The workshops gave students language to better identify their trusted adults and when the boundaries of appropriate behavior are encroached. The presenters raised examples of what a trusted adult would never ask a child to do, such as asking them to keep secrets, trying to meet them in private, and connecting with them on social media, Khan said.

The workshop was entirely interactive and the students were well engaged. In several example scenarios, the eighth graders judged the actions of either party, then discussed their different perspectives. “Kids do not enter these conversations with the same understanding,” Kahn said.

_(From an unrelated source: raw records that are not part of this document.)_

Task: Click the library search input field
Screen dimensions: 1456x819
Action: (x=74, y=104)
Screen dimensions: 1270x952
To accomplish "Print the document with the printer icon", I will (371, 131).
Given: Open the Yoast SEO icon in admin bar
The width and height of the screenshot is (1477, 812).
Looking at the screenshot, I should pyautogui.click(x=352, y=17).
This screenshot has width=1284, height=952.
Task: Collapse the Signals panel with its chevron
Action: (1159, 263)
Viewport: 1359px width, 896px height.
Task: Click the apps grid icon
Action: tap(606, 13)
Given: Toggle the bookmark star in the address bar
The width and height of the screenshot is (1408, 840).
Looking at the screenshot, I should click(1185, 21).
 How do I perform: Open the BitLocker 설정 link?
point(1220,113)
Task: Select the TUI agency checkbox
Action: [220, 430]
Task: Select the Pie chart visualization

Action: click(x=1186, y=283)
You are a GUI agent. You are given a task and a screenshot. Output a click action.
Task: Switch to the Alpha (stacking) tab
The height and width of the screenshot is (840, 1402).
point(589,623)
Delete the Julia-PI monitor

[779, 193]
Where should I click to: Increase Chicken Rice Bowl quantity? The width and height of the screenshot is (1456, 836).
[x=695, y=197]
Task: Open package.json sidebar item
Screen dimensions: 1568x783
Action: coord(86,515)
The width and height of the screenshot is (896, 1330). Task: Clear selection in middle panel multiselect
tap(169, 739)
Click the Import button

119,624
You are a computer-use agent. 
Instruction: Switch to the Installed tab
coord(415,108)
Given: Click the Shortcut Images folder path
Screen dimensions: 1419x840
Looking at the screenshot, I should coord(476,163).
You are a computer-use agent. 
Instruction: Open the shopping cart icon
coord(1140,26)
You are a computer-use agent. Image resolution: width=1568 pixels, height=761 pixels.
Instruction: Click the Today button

Allison Kim (6) thought it was important for her peers and herself to learn about sexual abuse. She knows that many girls might experience situations of sexual abuse and she is glad to be prepared, she said. Kim has learned a lot about sexual abuse from the internet and social media, but the presentations helped fill in some gaps.

Terrence Lascher’s (8) main takeaway was that there is a drastic difference between flirting and sexual assault, as well as between teasing and bullying. It’s important for the school to educate students on these differences, he said.

 “Their main point was that flirting and teasing are mutual and both parties are enjoying it,” Charlie Weidman (8) said. If both parties do not enjoy the teasing and flirting, then it is no longer okay, he said.

After giving students the tools to critically think about the adults in their lives, the speakers debunked “stranger danger” as a myth, Khan said. While a stranger can always harm someone else, the majority of sexual assaults are from someone who knows or is close to the victim, he said.

Bishop Ibrahim (8) was shocked to learn this information, he said. “I thought of how lucky I was to have a good family relationship, and thought more about how I could be of use to people who don’t,” he said. “I could try and converse with my friends about subjects like these and make myself an amicable and open person so others feel comfortable speaking to me.”

Sydney Kurtz (8) learned that sexual assault was a much larger problem than she had realized. Even though she does not know people who experienced it, it does happen frequently, she said.

This workshop is especially significant to the school because it represents the school’s increasing willingness to take accountability for its past, Khan said. “When [sexual assault] lawsuits happen and people come forward with their stories, it really causes schools to hold a mirror up to themselves and say, ‘in what way are we accountable for this past?’” he said. 

Students’ learning experience relies on teacher-student relationships, which is why the school needs to ensure they are healthy and appropriate, Khan said. The school currently places great emphasis on proactive measures, such as workshops and faculty training, as opposed to merely reacting when students are harmed, he said.

In addition to the new policies, the overall atmosphere surrounding such serious topics has moved towards openness and supportiveness in recent years, Khan said. Students have become less tolerant of ignorant jokes in casual conversation and more sensitive to the harmful effects they may have on an individual, he said. “That can be very damaging for people. For years, I don’t think we understood the long-term effect.” 

Given the school’s history with sexual assault, it is important to further students’ education and participate in activities, Kurtz said. pIn her group, her classmates tried their best to make their discussion count, she said.

Today’s seventh-grade workshop will be centered around bullying and harassment, Khan said.

These assemblies are important, Ibrahim said. “My largest takeaway was that with all the bad things going on, there are ways to stop it and ways to help,” he said.